CXL Gains Traction at FMS 2024

The CXL consortium has maintained a regular presence at FMS, which rebranded itself from ‘Flash Memory Summit’ to the ‘Future of Memory and Storage’ this year. Back at FMS 2022, the consortium had announced v3.0 of the CXL specifications. This was followed by CXL 3.1’s introduction at Supercomputing 2023. Initially developed as a host-to-device interconnect standard, it has gradually subsumed other competing standards such as OpenCAPI and Gen-Z. Consequently, the specifications began to encompass a wide range of use-cases by building a protocol on top of the ubiquitous PCIe expansion bus. The CXL consortium includes heavyweights like AMD and Intel, as well as numerous startup companies aiming to carve out niches in various device-side segments. At FMS 2024, CXL had a prominent presence in the booth demonstrations of many vendors.

CXL Memory Hierarchy

The transition from DDR4 to DDR5 server platforms, coupled with the rise of workloads requiring substantial RAM capacity (yet not particularly sensitive to memory bandwidth or latency), has catalyzed the emergence of memory expansion modules as the first widely available CXL devices. Over the past few years, we’ve seen product announcements from Samsung and Micron in this domain.

SK hynix CMM-DDR5 CXL Memory Module and HMSDK

At FMS 2024, SK hynix showcased their DDR5-based CMM-DDR5 CXL memory module with a 128 GB capacity. Additionally, the company detailed their Heterogeneous Memory Software Development Kit (HMSDK) – a collection of libraries and tools at both the kernel and user levels designed to facilitate the use of CXL memory. This is partly achieved by examining the memory hierarchy and dynamically relocating data between the server’s main memory (DRAM) and the CXL device based on usage frequency.
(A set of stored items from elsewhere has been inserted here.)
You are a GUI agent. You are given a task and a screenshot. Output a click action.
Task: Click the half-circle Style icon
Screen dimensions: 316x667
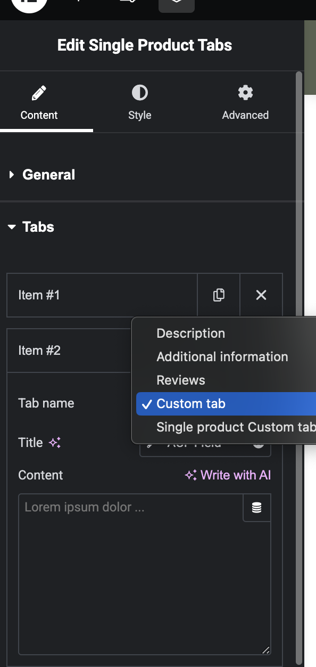[x=140, y=93]
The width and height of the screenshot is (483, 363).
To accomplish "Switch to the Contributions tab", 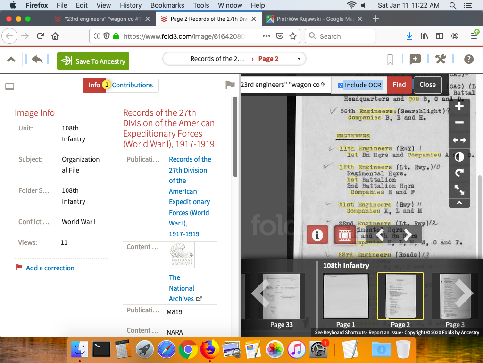I will tap(132, 85).
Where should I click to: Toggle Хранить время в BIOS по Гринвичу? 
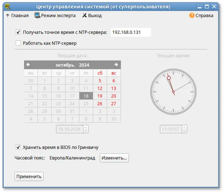click(19, 147)
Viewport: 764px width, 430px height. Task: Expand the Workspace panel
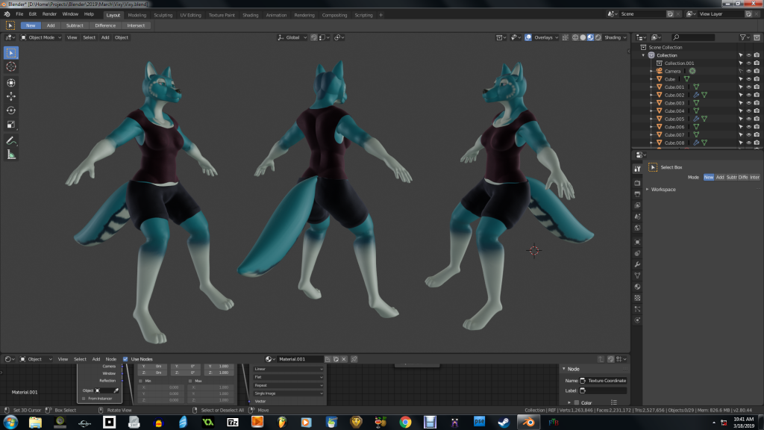tap(663, 189)
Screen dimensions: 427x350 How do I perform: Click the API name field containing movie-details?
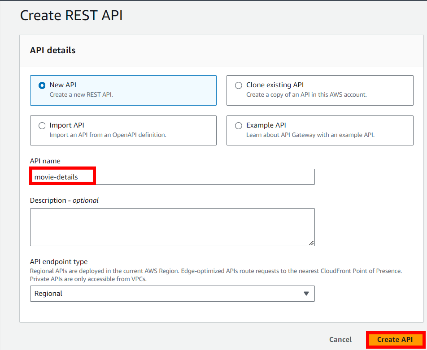[172, 177]
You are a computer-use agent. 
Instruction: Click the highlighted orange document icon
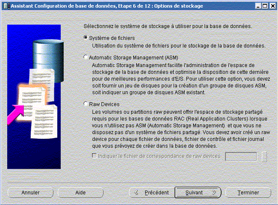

SK hynix CMM-DDR5 CXL Memory Module

The CMM-DDR5 CXL memory module is designed in the SDFF form-factor (E3.S 2T) with a PCIe 3.0 x8 host interface. The module employs 1α technology DRAM and promises DDR5-class bandwidth and latency within a single NUMA hop. Targeting datacenter and enterprise applications, the firmware includes features for RAS (reliability, availability, and serviceability), secure boot, and other management capabilities.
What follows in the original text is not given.